We choose the values that make our predictions closest to the real data.

In [2]:
def error(alpha:float, beta:float,x_i:float,y_i:float)-> float:
    return predict(alpha,beta,x_i)-y_i         # error =  Predicted_Value - Actual_Value

We need to know the total error of the entire dataset. But we can't just add the errors.

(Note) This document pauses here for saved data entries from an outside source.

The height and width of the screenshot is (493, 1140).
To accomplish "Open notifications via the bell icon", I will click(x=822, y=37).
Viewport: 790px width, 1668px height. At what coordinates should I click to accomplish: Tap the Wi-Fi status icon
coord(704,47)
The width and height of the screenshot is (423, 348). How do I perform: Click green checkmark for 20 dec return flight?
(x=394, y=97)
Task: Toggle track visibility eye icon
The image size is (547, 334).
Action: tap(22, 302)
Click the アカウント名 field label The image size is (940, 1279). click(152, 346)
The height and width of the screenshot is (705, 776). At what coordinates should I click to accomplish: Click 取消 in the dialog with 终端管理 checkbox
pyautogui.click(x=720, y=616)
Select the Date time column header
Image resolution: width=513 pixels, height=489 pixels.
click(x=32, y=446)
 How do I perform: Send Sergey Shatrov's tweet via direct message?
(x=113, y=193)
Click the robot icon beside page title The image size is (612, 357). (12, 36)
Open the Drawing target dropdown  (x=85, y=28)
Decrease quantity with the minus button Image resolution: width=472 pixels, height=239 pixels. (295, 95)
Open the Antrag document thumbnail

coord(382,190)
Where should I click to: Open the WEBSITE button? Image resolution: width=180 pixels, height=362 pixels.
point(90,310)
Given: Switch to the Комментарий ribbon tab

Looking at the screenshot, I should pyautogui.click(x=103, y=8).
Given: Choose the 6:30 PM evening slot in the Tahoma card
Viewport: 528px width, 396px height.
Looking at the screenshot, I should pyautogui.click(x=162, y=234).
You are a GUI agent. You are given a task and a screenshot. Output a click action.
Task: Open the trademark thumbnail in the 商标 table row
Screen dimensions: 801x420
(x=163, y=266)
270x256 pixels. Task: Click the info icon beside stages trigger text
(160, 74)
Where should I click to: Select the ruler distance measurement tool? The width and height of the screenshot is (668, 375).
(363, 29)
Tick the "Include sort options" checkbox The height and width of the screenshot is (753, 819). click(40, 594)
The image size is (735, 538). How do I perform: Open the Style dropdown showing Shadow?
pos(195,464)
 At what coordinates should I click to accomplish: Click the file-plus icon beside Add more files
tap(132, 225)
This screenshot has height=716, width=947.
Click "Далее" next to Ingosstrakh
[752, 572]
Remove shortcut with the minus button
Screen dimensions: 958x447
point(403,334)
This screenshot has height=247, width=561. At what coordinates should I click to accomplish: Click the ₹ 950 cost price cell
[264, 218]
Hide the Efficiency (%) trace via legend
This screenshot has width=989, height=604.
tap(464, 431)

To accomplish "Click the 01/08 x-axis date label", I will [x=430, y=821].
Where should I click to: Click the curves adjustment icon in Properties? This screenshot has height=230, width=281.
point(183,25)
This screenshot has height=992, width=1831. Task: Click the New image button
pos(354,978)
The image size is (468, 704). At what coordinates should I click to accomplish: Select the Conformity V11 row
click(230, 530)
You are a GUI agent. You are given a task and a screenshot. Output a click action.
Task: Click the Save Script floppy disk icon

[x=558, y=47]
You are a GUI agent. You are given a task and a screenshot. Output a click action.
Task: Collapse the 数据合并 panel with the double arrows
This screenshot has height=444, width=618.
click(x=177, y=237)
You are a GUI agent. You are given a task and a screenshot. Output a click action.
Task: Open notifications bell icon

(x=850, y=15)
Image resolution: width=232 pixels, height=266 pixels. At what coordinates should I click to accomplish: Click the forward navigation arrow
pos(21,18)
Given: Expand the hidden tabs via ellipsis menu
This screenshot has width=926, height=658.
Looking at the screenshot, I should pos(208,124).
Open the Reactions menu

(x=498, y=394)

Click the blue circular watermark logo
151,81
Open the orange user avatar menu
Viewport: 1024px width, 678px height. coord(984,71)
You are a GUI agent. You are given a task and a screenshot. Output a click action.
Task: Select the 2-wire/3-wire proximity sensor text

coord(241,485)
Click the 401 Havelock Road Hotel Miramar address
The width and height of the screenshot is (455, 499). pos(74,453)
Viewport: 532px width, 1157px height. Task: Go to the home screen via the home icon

If the prediction for x_1 is too high and the prediction for x_2 is too low, the errors may just cancel out.

So instead we add up the squared errors

In [3]:
from typing import List
Vector = List[float]
def sum_of_sqerrors(alpha:float, beta:float, x:Vector, y:Vector)-> float:
    return sum(error(alpha,beta,x_i,y_i)**2
               for x_i,y_i in zip(x,y))

#### Below code is from Ch-5 (Statistics)

In [5]:
import math
# Correlation 
 ## Covariance( for covariance both variables should)
def mean(xs: List[float])-> float:
    return sum(xs)/len(xs)

def de_mean(xs:List[float]) -> List[float]:
    x_bar = mean(xs)
    return[x-x_bar for x in xs]


def sum_of_squares(xs:List[float])-> float:
    return sum(x_i*x_i for x_i in xs)

def variance(xs:List[float])->float:
    assert len(xs) >= 2 , "variance requires at least two elements"

    n = len(xs)
    deviations = de_mean(xs)
    return(sum_of_squares(deviations)/(n-1))

def standard_deviation(xs:List[float])-> float:
    ''' The standard deviation is the square root of the variance '''
    return math.sqrt(variance(xs))

def dot(xs:List[float],ys:List[float]):
    return sum(x_i*y_i for x_i,y_i in zip(xs,ys))

def covariance(xs:List[float],ys:List[float])-> float:
    assert len(xs) == len(ys), "xs and ys must have same number of elements"
    n = len(xs)
    return dot(de_mean(xs), de_mean(ys)) / (n-1)


# Correlation
def correlation(xs:List[float], ys:List[float])->float:
    ''' Measures how much xs and ys vary in tandem about their means '''
    stdev_x = standard_deviation(xs)
    stdev_y = standard_deviation(ys)
    if stdev_x>0 and stdev_y>0:
        return covariance(xs,ys) / stdev_x / stdev_y
    else:
        return 0                     # if no variation, correlation is zero 

Using Calculus, the error-minimizing (alpha) and (beta) are given by:

In [6]:
from typing import Tuple, List

Vector = List[float]

def least_squares_fit(x:Vector, y:Vector)-> Tuple[float,float]:
    """
    Given two vectors x and y, 
    find the least-squares values of alpha and beta
    """
    beta = correlation(x,y) * standard_deviation(y) / standard_deviation(x)
    alpha = mean(y) - beta * mean(x)
    return alpha,beta


# Quick test
x = [i for i in range(-100,110,10)]
y = [3*i-5 for i in x]

# Should find that y = 3x-5
assert least_squares_fit(x,y) == (-5,3)

R² tells you how well your line explains the data. <br>

R² = 1.0 − (Unexplained Variation)​ / (Total Variation)  <br>

- Unexplained Variation = It is basically the error


In [None]:
def total_sum_of_squares(y:Vector) -> float:
    """ The total sqaured variation of y_i's from their mean """
    return sum(v**2 for v in de_mean(y))

def r_squared(alpha:float, beta:float, x:Vector, y:Vector)-> float:
    """ The fraction of variation in y captured by the model, which equals
    1 - the fraction of variation in y not captured by the model """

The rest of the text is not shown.